▶ **What you should do**
Retrieve all lines below that have the string "record".

▶ **Given entries**
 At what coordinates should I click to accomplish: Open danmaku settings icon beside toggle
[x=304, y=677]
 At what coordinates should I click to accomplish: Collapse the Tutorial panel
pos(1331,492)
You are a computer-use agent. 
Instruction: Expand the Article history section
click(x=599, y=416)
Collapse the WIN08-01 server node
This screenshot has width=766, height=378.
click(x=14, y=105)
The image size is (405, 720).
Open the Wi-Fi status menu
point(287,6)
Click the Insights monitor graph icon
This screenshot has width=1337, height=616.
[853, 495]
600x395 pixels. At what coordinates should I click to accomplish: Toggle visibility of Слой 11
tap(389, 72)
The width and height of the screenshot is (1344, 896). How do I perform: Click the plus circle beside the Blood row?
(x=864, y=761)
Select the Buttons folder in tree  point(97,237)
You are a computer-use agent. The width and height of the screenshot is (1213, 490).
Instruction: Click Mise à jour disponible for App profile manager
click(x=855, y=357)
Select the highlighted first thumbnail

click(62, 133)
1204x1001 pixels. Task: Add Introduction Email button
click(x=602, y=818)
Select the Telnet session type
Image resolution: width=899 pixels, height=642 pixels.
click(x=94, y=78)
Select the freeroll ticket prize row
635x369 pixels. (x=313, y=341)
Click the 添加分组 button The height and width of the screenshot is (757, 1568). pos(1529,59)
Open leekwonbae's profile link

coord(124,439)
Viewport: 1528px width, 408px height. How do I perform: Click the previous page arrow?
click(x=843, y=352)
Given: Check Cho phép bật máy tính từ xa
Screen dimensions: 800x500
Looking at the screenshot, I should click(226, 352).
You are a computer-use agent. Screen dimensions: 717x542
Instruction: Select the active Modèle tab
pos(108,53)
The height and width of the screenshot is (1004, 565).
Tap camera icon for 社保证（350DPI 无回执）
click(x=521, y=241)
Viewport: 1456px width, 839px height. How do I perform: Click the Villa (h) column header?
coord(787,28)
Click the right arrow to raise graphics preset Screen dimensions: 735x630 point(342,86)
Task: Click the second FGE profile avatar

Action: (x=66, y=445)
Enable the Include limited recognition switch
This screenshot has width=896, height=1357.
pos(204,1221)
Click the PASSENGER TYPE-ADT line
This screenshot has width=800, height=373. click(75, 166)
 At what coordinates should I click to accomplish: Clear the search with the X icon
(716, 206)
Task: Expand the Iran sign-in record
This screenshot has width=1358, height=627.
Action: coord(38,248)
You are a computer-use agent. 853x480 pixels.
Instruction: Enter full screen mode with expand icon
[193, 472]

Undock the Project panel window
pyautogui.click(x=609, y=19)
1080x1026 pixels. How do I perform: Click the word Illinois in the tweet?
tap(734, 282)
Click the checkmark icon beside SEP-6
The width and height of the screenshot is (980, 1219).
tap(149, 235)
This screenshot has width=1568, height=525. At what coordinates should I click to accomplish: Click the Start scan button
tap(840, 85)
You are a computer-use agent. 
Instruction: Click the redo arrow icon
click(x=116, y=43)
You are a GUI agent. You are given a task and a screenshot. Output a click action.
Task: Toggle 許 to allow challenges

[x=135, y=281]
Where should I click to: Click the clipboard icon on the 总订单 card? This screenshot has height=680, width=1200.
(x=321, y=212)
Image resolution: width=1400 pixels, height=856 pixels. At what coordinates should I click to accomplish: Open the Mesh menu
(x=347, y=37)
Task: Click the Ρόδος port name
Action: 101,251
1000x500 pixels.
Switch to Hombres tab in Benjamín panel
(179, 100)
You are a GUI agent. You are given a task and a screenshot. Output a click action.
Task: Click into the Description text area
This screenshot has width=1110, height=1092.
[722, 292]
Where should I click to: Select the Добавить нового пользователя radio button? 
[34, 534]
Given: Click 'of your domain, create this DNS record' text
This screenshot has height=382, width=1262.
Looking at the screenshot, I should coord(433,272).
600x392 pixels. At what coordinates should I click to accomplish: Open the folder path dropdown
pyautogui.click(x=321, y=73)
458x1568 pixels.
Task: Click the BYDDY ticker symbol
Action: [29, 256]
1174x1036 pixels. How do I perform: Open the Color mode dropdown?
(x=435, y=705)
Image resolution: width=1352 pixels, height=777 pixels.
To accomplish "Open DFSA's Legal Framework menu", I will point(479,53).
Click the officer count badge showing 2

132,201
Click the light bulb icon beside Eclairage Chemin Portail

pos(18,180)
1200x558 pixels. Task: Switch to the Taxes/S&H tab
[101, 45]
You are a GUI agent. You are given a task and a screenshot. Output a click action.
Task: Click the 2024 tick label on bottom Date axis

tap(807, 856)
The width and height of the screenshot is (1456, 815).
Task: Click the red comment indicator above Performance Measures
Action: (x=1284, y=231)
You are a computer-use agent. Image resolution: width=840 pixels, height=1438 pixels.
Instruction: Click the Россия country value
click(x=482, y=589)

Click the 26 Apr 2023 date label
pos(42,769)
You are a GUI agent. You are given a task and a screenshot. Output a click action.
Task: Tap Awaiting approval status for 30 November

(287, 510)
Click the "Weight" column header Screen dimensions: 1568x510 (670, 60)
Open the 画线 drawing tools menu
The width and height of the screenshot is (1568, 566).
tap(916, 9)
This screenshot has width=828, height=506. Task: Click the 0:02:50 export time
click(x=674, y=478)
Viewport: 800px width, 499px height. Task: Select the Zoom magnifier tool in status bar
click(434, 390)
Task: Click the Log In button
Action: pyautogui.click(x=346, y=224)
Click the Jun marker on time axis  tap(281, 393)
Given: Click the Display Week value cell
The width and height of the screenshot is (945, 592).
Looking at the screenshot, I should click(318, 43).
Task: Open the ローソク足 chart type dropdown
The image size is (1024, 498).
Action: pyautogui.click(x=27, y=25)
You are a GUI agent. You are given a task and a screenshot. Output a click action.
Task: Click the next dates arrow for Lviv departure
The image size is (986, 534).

▶ **Solution for this task**
Task: Expand the Iran sign-in record
Given: Click 'of your domain, create this DNS record' text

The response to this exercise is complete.